Exercise description:
In the abstract on alcohol dependence and HCV treatment initiation, what share of subjects with alcohol dependence initiated HCV treatment, compared with those without it?

Page text:
:::
The Impact Of Alcohol Dependence On Hcv Treatment Initiation In Hiv/Hcv Coinfected Patients Within A Randomized Controlled Trial Investigating A Psychosocial Behavioral Intervention


Author: Prochno KW, Aaronson CJ, Cervantes L, Georgi M, Miller TR, Mhango G, Weiss JJ

Theme: Clinical Research Year: 2017

Background: Alcohol dependence and hepatitis C virus (HCV) infection independently increase liver disease progression. Many patients with HCV infection have not been cured due to multiple treatment initiation barriers, including substance dependence.

Methods: 53 HIV/HCV coinfected patients with well-controlled HIV, who had not engaged in HCV treatment in the previous year, were randomized to a behavioral intervention targeting psychosocial barriers to HCV treatment or an attention control condition and followed for six months to see if they had initiated treatment.

Results: The patients were predominantly male (71.7%) and members of minority groups (41.5% black; 49.1% Hispanic), with mean age of 53.9 years (SD=9.3). There was a high prevalence of lifetime substance dependence as diagnosed by the Structured Clinical Interview for DSM-IV, with 81.1% of patients dependent on ≥1 substance; the most common were cocaine (69.8%), alcohol (47.2%), and opioids (47.2%).

Subjects with alcohol dependence were significantly less likely to initiate HCV treatment than those without alcohol dependence (24.0% versus 53.6%; p=.028). There was no significant difference in treatment initiation between patients who were dependent on substances other than alcohol or marijuana and those who were not (p=.48).

A binomial logistic regression model tested the effects of age, gender, race/ethnicity, primary language, treatment group, and alcohol dependence on the likelihood that patients would initiate HCV treatment within six months. The model was statistically significant: Χ2(7)=24.36, p<.001. Those without alcohol dependence were 7.62 times as likely to initiate treatment as those with alcohol dependence (p=.018, 95% CI [1.41, 41.20]). Conclusion: Alcohol dependence had the most significant effect on HCV treatment initiation, even when controlling for the active intervention and demographics. No significant effect on treatment initiation was found for non-alcohol substance dependence. Alcohol-specific dependence appears particularly prohibitive to HCV treatment initiation in HIV-positive patients, even when a treatment initiation-promoting intervention is applied.
:::
Supplied data:
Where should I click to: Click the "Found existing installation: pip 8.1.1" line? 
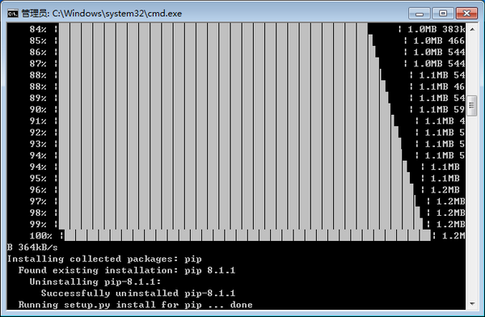click(127, 270)
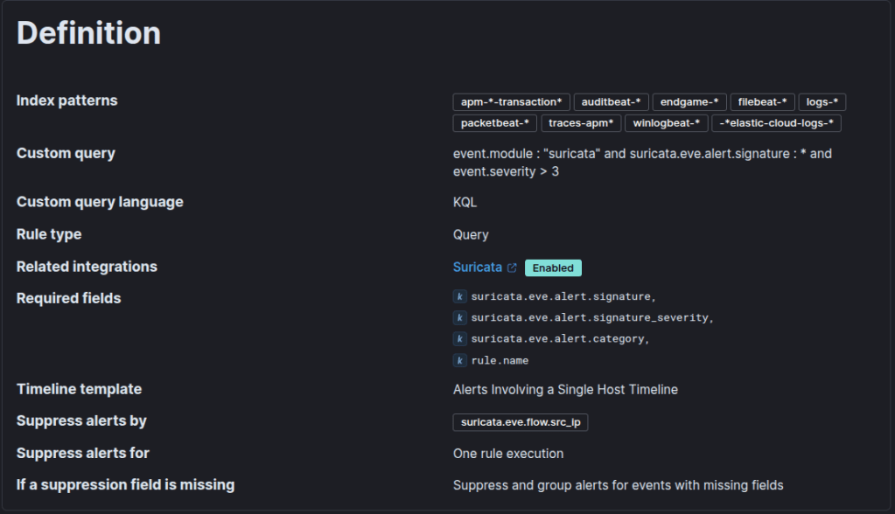The image size is (895, 514).
Task: Click keyword icon beside suricata.eve.alert.category
Action: (460, 338)
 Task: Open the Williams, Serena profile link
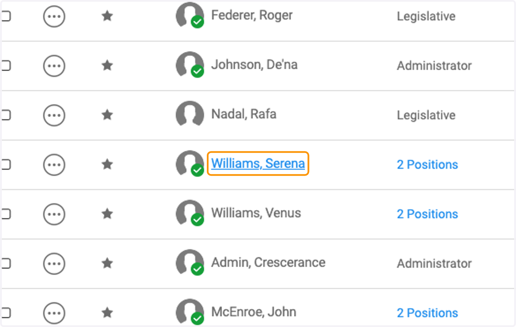[258, 164]
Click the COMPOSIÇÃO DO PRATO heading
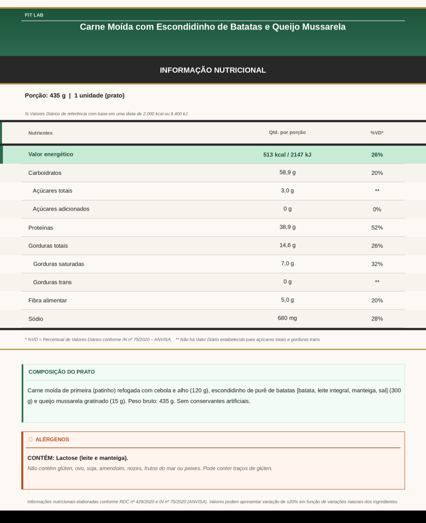This screenshot has height=523, width=426. (x=61, y=372)
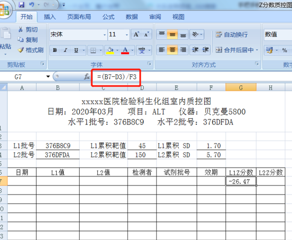Click the borders icon in font group
The image size is (292, 240).
[94, 50]
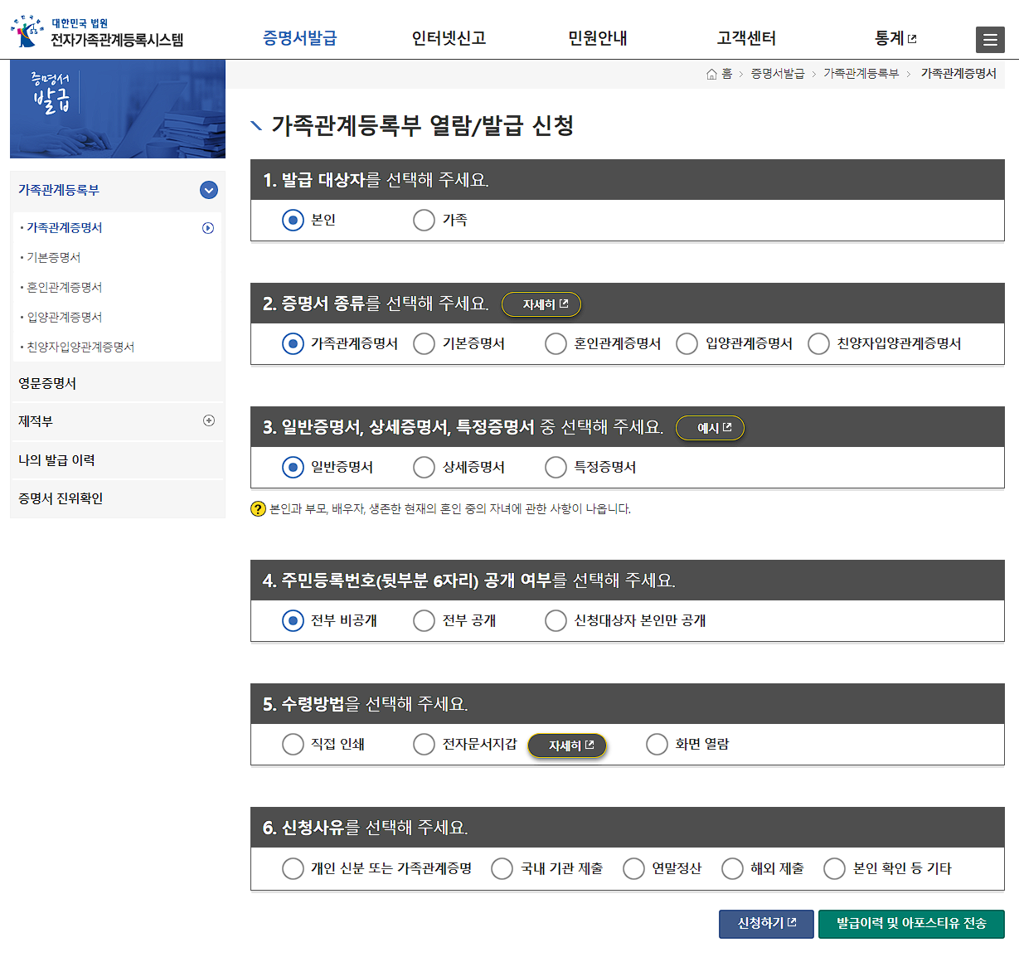The width and height of the screenshot is (1019, 957).
Task: Click the question mark help icon below section 3
Action: coord(258,508)
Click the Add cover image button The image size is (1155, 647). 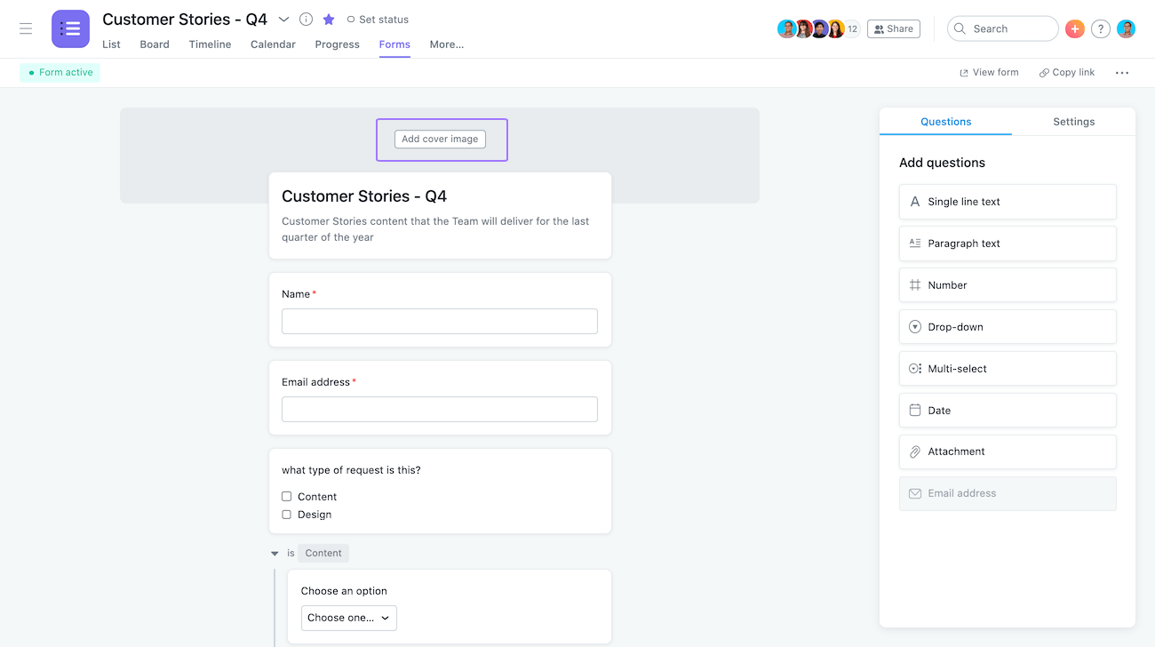(x=440, y=139)
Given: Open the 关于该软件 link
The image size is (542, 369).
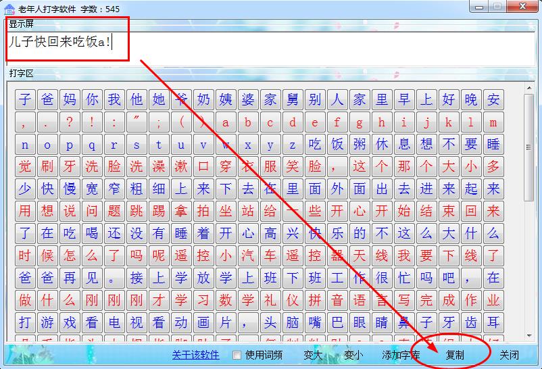Looking at the screenshot, I should [195, 355].
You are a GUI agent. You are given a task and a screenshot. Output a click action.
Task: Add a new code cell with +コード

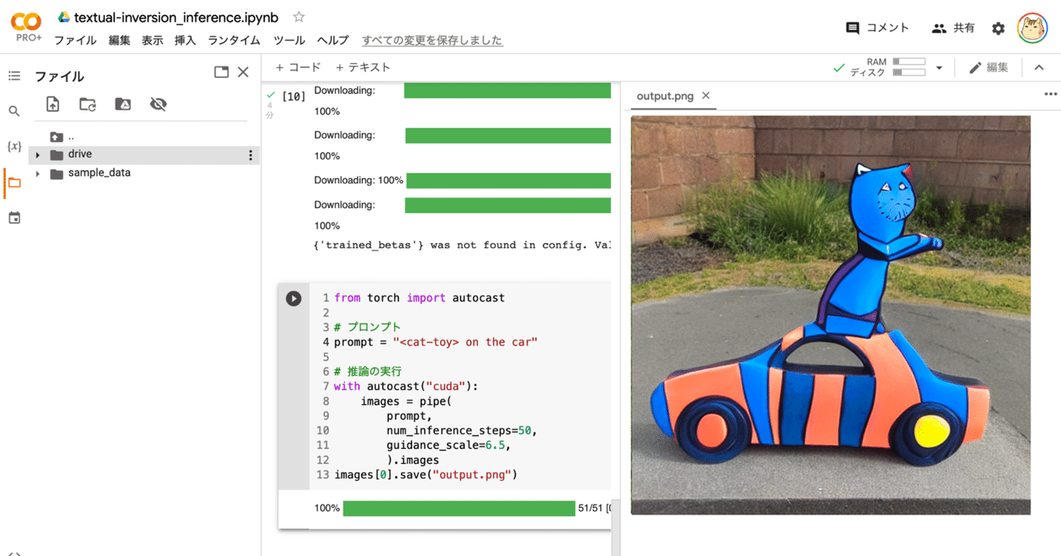298,67
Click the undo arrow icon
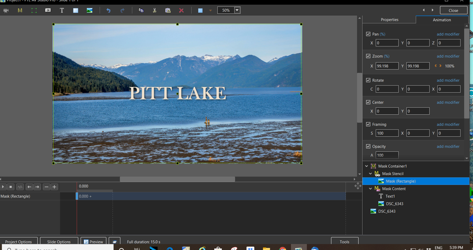 click(108, 10)
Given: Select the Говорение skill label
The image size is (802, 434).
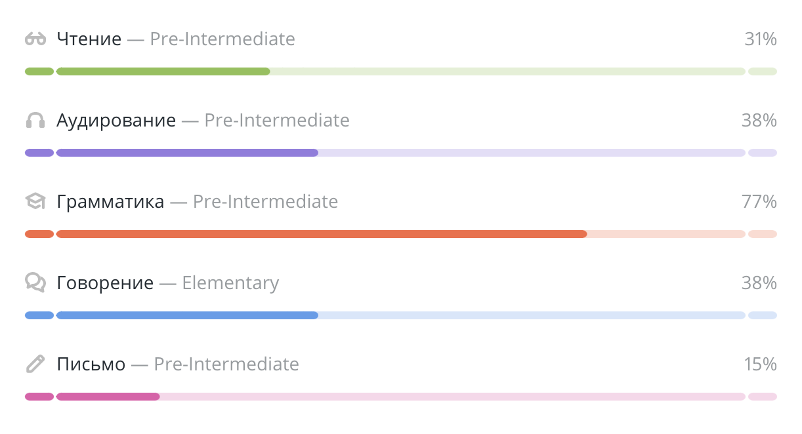Looking at the screenshot, I should pyautogui.click(x=105, y=283).
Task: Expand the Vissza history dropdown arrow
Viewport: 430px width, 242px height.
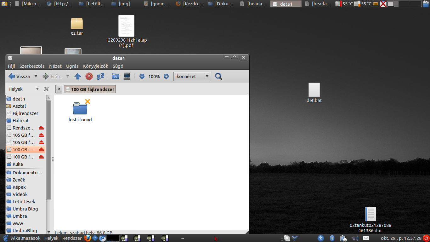Action: click(36, 76)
:::
Problem solution:
24.0% of subjects with alcohol dependence versus 53.6% of those without it.